(Dataset entries)
Content starts

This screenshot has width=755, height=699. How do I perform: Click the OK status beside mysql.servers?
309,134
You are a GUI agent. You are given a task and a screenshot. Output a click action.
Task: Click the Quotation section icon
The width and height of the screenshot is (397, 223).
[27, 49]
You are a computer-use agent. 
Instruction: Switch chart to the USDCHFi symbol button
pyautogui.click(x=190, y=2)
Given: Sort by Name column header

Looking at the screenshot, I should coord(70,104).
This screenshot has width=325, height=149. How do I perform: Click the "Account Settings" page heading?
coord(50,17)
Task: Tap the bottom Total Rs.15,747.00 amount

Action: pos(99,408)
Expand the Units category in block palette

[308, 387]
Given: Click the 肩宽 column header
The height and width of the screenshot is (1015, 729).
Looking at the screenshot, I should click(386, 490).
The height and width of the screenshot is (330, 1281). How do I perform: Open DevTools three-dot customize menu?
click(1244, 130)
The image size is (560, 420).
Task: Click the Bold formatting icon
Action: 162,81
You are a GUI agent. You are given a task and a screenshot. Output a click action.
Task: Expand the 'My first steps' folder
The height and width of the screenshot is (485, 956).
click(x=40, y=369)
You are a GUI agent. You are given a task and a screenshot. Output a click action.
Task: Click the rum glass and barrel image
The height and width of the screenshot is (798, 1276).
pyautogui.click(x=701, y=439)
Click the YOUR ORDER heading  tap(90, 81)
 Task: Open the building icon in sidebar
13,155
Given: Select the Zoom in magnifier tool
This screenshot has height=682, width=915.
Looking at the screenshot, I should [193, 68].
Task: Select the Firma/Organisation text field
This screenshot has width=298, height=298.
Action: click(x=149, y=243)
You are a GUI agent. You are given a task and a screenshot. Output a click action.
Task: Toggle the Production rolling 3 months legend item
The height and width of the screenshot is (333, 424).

Content ends

Task description:
Will you return exactly the lines above from the one with "Task: Select the" down to the one with "Task: Toggle the", counting both as part of the range?

Finished exercise:
Task: Select the Firma/Organisation text field
This screenshot has width=298, height=298.
Action: click(x=149, y=243)
You are a GUI agent. You are given a task and a screenshot. Output a click action.
Task: Toggle the Production rolling 3 months legend item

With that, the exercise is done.